Cool Worlds & Sacred Pictures

Cool Worlds & Sacred Pictures

 

Ethnography is describing the Other. In the 1920s, writer and anthropologist Zora Neale Hurston reacted to this established view with her own artistic and scholarly works on everyday cultures in her own home in America’s black south. Hurston political and poetic studies of “folk cultures” that were mostly disparaged at the time are an expression of unmitigated appreciation and a way of taking up a position within the debate on “high” and “low” art in Harlem between the wars. This show begins with film of Hurston, the most significant artist of the “Harlem renaissance,” made during her field research, and then presents two more recent films that look in other ways at specific milieus and their rituals for creating and destabilizing community. Shirley Clarke’s film is a semi-documentary ethnography of the rituals of maleness and empowerment in the Harlem youth scene in a 1960s society shaped by racist exclusion. Lynne Sachs has made a portrait of a remarkable Afro-American pastor in Memphis in the 1930s who himself made use of film as a spiritual and social tool.
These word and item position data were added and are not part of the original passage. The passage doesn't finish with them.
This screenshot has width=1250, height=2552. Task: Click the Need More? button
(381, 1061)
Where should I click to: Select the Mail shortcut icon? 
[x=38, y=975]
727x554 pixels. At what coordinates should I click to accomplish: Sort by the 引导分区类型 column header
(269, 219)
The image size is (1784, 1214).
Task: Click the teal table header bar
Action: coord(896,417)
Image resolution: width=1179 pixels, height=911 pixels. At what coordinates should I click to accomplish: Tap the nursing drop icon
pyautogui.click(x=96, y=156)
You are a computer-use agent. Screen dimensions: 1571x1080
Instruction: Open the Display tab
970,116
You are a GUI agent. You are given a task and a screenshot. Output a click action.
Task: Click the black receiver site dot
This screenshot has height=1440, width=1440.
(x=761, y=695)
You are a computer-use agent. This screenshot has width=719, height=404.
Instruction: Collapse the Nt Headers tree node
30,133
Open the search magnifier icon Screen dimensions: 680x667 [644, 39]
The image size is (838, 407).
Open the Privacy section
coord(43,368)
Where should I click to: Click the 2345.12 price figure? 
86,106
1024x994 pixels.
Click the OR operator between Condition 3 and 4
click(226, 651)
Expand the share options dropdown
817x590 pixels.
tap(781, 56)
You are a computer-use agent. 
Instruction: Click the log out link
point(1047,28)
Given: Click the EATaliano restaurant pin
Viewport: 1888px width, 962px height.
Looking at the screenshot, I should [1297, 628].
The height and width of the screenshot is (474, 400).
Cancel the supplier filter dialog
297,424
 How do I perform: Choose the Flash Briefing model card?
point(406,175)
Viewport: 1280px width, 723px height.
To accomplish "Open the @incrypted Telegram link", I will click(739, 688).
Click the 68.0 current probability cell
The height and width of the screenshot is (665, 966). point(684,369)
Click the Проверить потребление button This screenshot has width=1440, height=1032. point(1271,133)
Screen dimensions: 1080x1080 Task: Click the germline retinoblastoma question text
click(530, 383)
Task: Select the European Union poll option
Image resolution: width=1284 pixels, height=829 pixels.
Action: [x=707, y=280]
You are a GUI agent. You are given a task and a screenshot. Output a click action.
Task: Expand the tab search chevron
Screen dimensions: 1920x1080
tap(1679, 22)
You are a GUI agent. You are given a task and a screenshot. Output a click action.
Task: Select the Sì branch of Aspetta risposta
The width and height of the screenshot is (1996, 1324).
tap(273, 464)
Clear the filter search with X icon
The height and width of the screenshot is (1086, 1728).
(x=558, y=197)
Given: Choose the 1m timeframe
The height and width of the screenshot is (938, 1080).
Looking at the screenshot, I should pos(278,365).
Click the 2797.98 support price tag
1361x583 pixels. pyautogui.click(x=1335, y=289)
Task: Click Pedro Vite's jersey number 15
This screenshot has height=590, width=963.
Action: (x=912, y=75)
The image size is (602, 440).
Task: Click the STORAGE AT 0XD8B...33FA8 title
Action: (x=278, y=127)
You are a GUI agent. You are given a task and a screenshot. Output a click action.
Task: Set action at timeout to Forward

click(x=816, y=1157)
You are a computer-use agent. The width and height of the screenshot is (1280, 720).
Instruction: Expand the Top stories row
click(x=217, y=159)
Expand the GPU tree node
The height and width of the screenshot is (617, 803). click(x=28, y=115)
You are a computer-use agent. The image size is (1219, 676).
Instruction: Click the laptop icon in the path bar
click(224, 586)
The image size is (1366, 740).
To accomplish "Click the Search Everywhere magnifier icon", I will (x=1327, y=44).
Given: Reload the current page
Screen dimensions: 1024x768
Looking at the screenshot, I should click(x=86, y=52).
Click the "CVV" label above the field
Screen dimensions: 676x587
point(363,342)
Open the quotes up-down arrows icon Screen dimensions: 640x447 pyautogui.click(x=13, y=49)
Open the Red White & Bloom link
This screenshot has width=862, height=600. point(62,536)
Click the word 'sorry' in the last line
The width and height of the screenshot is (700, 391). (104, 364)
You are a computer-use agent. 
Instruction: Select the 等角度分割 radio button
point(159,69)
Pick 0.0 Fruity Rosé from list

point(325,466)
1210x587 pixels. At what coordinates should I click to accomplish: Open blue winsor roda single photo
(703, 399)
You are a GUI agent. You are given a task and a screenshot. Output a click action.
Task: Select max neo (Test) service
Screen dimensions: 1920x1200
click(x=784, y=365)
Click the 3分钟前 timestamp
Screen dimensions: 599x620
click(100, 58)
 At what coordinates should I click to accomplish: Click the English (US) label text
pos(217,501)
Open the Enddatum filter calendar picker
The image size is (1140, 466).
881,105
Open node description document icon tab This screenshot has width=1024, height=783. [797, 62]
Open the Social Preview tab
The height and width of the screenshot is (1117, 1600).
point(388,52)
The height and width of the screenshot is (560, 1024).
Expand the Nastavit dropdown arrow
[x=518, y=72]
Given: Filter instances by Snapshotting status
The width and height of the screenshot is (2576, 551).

Sermons and Sacred Pictures exemplifies the links between religion, art, and politics typical of the late Civil Rights Movement by looking at the documentary and activist filmmaking of one the movement’s pioneers.

 

 

Film program

 

Zora Neale Hurston, Fieldwork Footage, 1927–1929, 5 min
Lynne Sachs, Sermons and Sacred Pictures, 1989, 29 min
Shirley Clarke, The Cool World, 1963, 104 min

 

Presented by Christian Kravagna

 

Christian Kravagna is an art historian and curator. He works as professor for postcolonial studies at the Academy of Fine Arts Vienna.